Therefore, whether you’ve thought about this or not, if you use the cloud at any kind of scale, the bits and bytes that constitute your data are actually probably spread out all over the world (literally). They’re duplicated, replicated, and virtualized many times over.

Therefore, if you want a copy of your data, then I hate to break it to you, but you probably can’t rock up to one of Google’s data centers with a plug-in SSD and a smile (although you can use something called Google Takeouts, although it’s kinda rubbish — says I — limits how often you can download your own data, and provides so means for automating the extraction process). “Where’s the mainframe,” you may rail in protest? There is none. It’s in the cloud, you see.

Oh, and that computer?

There may be (nay, there almost certainly is) some load balancing going on so that your data might be pulled from different sources depending on what the current network conditions are like.

So your data isn’t really on any specific computer but rather sharded between a bunch of them and where you or anybody else gets it from is actually determined by (yet another) server.

Which is why even in a netherland world you couldn’t fish it out onto your drive.

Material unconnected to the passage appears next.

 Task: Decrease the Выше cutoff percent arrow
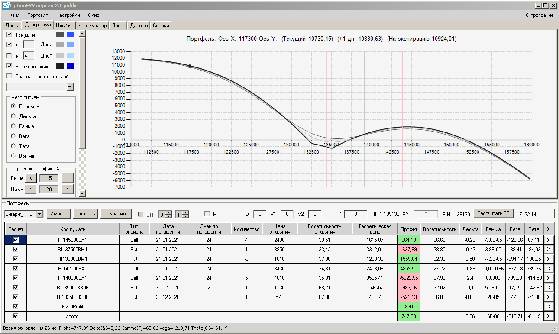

But ultimately — even if temporarily — it will exist on some piece of hardware that provides storage. At the end of the day, data has to be stored somewhere for it to exist. Even if there’s virtualization and a whole other bunch of complicated stuff taking place with it.

An NAS: the Synology DS 920+. Think of it like a data center that lives in your home. Photo: Author.

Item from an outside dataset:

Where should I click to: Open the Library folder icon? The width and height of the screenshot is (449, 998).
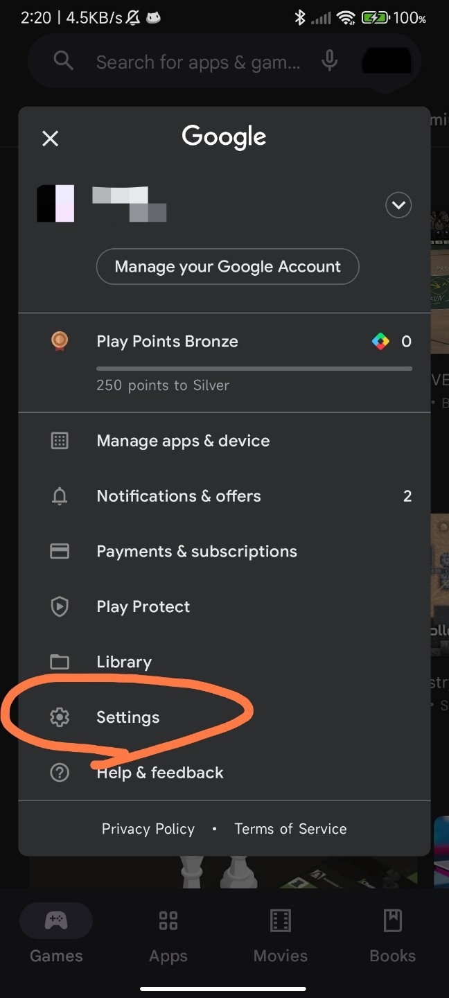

And the “person” operating that data center?

Larry from Google probably isn’t syncing your data onto his laptop at Google HQ and the laptop doesn’t have a nice bit of labelling on it that says “customer 102”. Rather, it might be a gigantic tech corporation worth billions of dollars. Provisioning that infrastructure is the shared concern of one team and not any one person. Which oddly equally means, of course, that nobody’s really responsible for all your “stuff.”

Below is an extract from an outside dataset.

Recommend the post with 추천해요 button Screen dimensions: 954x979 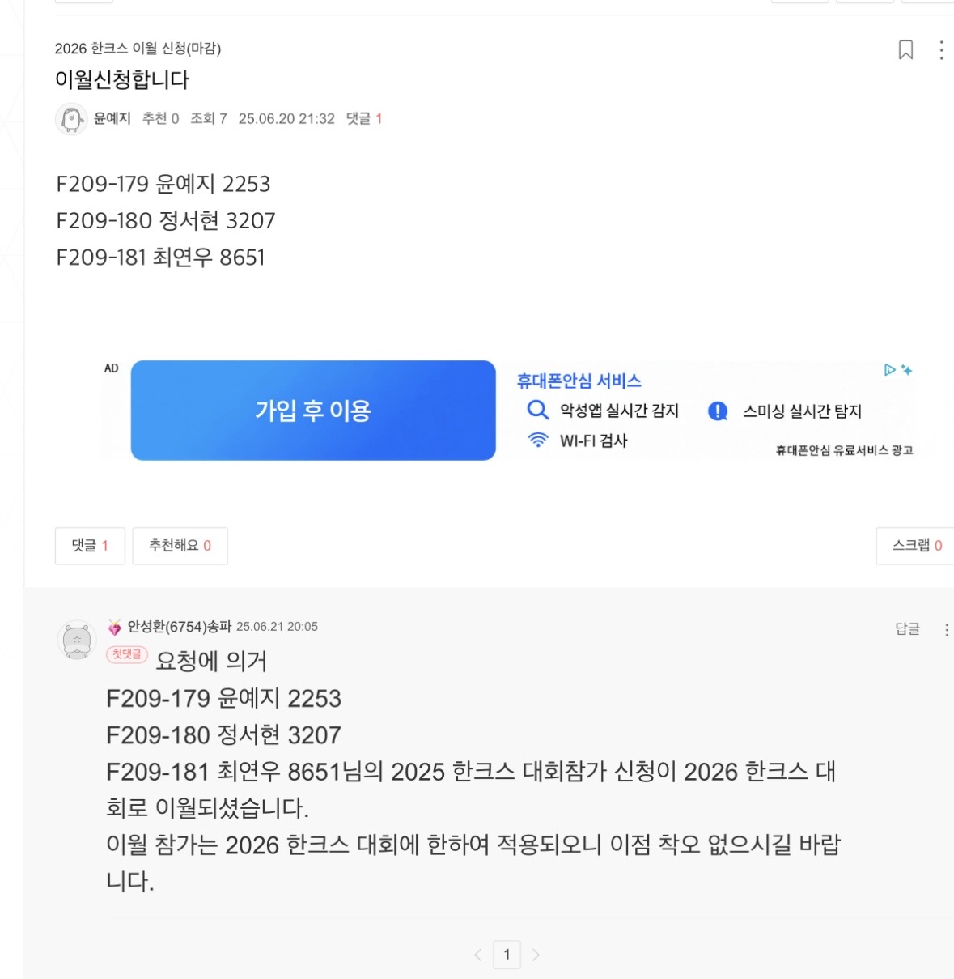[180, 546]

As A Consumer On The Cloud, You’re A Tiny Minnow In An Ocean Full Of Bigger Fish

The good news is that these big cloud companies who are increasingly taking over the world of tech know that if they randomly loose your data, then consumers are going to be annoyed and start talking about it on places like Twitter which in turn will drive away other users. They’ll probably start leaving. In droves.

And so they don’t want Daniel from Medium to write an angry post on Medium about how Google totally screwed up and lost all his wedding photos without any means of recovery thereby leaving him high and dry and wedding photo-less. Even though it’s way easier for that to happen than you might think.

More churn. Less revenue.

So Google institutes systems that will be good enough to prevent 99% of users from doing something like that through their own actions. Safeguards, essentially.

So that’s well and good.

But to pretend that major tech companies think about these things in any more empathetic terms — I contend — would be to unrealistic.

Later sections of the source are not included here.